» ТЕКСТ СТРАНИЦЫ
К несчастью для Шаллера, генетики разбили все его мечты неопровержимыми наследственными доказательствами. Когда был секвенирован геном панды, он однозначно выявил все необходимые для того, чтобы быть медведем, показатели. Отец Давид был прав: панда не панда, а самый древний из всех медведей, раннее ответвление линии Ursus, которое отделилось от остальных примерно 20 миллионов лет назад. Но название «панда» закрепилось [463] и послужило созданию представления о ее мифической инаковости.
Этого медведя из французского бестиария (ок. 1450) изобразили так, будто он не то занимается случайной копрофагией, не то его тошнит, а может, и все вместе взятое. На самом деле это иллюстрация к мифу о том, что медвежата якобы рождаются бесформенными комочками, которых матери «вылизывают до нужной формы»
Если же немного покопаться, то гигантская панда не так уж отличается от своей медвежьей братии. Причудливый репродуктивный цикл панды, для которого характерны короткое окно фертильности и задержка имплантации эмбриона [464], встречается также и у других медведей. Детеныши панды рождаются недоношенными – слепыми, розовыми и размером с крота, – как у всех медведей, чьи крохотные новорожденные едва дотягивают до 1 % от веса тела взрослого животного. Этот факт привел ранних натуралистов, таких как Клавдий Элиан, писавший в III веке, к заключению, что медведица «рожает бесформенный комок, не имеющий четкой формы и черт»[465], а затем она «вылизывает его, придавая форму медведя»[466], – ошибка воображения, легшая в основу выражения «придать форму» [467].
Элиан умел обращаться со словами и эффектно, хотя и не совсем точно применял их для описания поведения медведей. Он писал, что медведи предпочитают впадать в спячку без еды и воды, отчего их внутренности «обезвоживаются и атрофируются», и медведь возвращает их к работе, поедая дикий аронник. Это, считал Элиан, «заставляет его пердеть» до тех пор, пока он не пойдет и не «съест пригоршню муравьев» и не «насладится хорошей дефекацией»[468]. Панды не впадают в спячку и не занимаются самолечением, но, строго говоря, этого не делают любые медведи. Некоторые виды – черный, бурый и белый медведи – действительно погружаются в долгий зимний сон, известный как торпор, или оцепенение, во время которого снижается температура тела, они не едят и не выделяют экскременты, но это не считается настоящей спячкой [469]. А уж «наслаждаются» ли они первым актом дефекации после сна, этого мы никогда не узнаем.

» НАБОР ДАННЫХ
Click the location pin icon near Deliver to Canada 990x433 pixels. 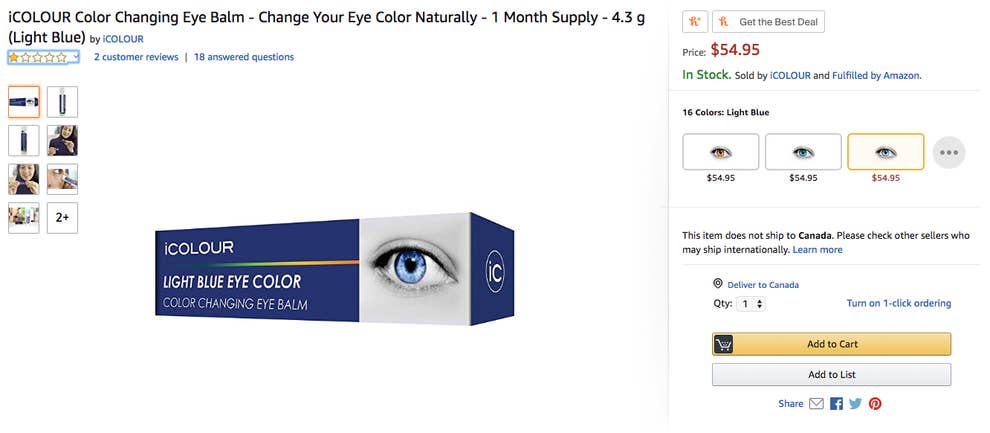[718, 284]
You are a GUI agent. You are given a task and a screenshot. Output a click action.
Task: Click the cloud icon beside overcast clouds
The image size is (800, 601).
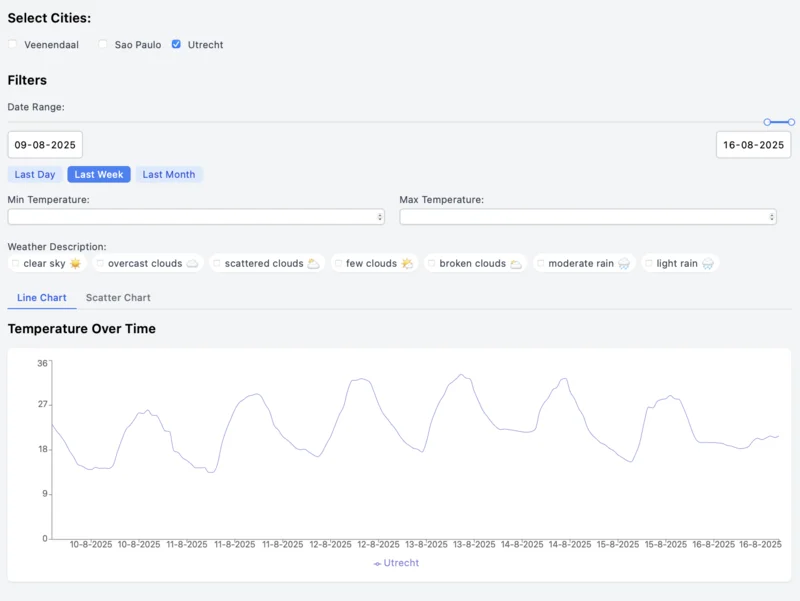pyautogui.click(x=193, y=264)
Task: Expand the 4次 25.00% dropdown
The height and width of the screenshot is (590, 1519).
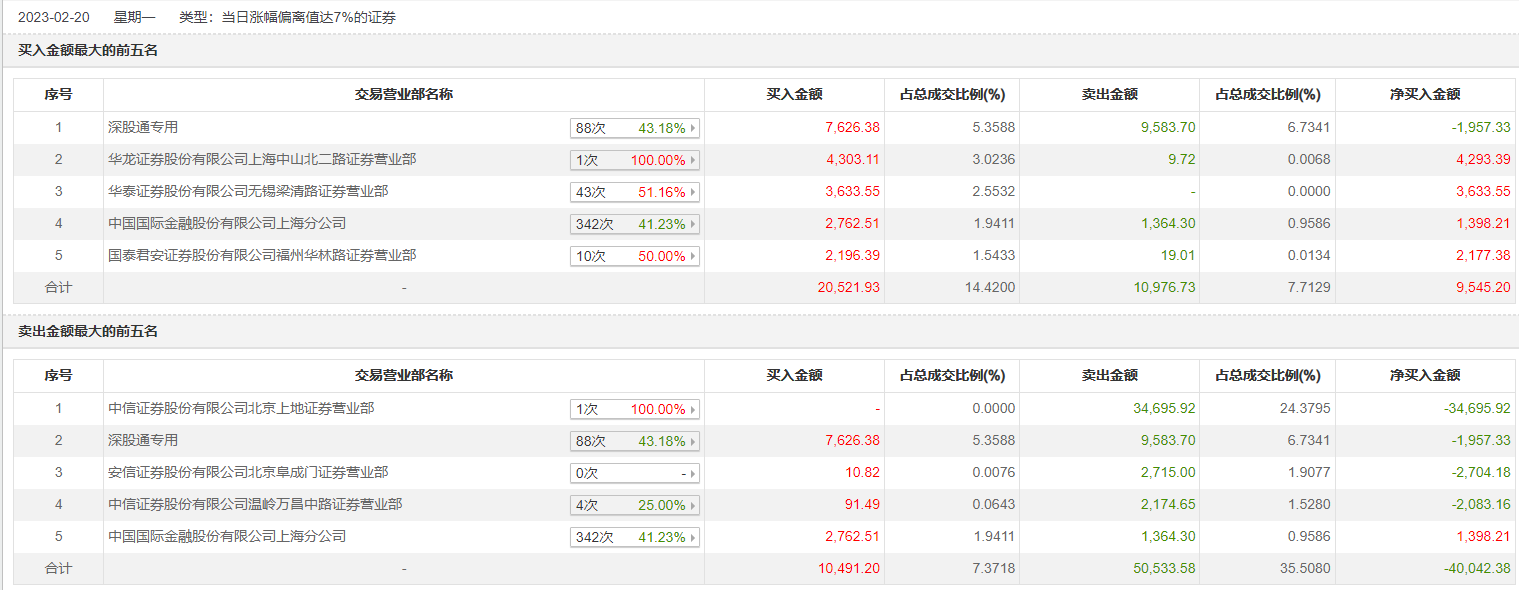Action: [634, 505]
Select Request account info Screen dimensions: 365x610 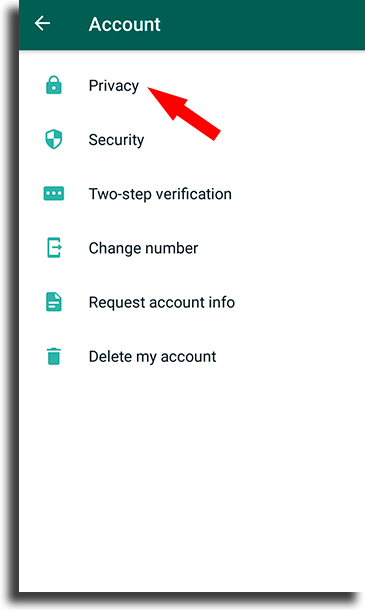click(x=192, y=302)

--

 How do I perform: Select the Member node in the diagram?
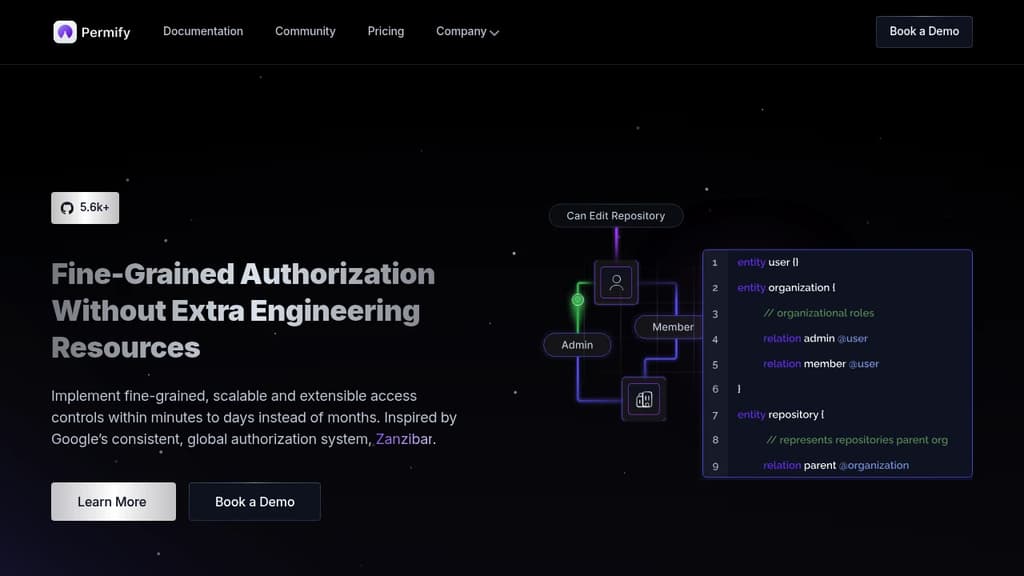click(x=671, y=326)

» СПИСОК ЗАДАНИЙ
1) Перечислите все виды медведей, которые, согласно тексту о гигантской панде, погружаются в долгий зимний сон, называемый торпором.
2) Допишите текст о гигантской панде, начав сразу после его последнего предложения.

» ОТВЕТЫ
1) Черный медведь, бурый медведь и белый медведь.

2)
Вегетарианская диета панды может быть «строгой», но она не такая уж причудливая. Медведи в большинстве своем всеядны, причем растительная пища в рационе многих из них составляет по меньшей мере 75 %. Панда же дошла до крайности и питается почти исключительно бамбуком, которого в ее родных горах предостаточно. Другие медведи не менее разборчивы в еде. Медведь-губач приспособился питаться почти исключительно термитами и муравьями (и утратил передние зубы, чтобы просто всасывать их или слизывать чрезвычайно длинным языком), а белый медведь предпочитает жировать преимущественно на кольчатой нерпе. Эта пищевая специализация не означает, однако, что панда утратила вкус к мясу. Изучая панд на воле, Джордж Шаллер выяснил, что ловушки с козлятиной гарантированно их привлекали, а я видела ролик, в котором дикая панда лакомилась дохлым оленем. Панда ест Бемби – решительно недиснеевское изображение любимицы детей, милой вегетарианки, но это чистая, хотя и неприятная правда.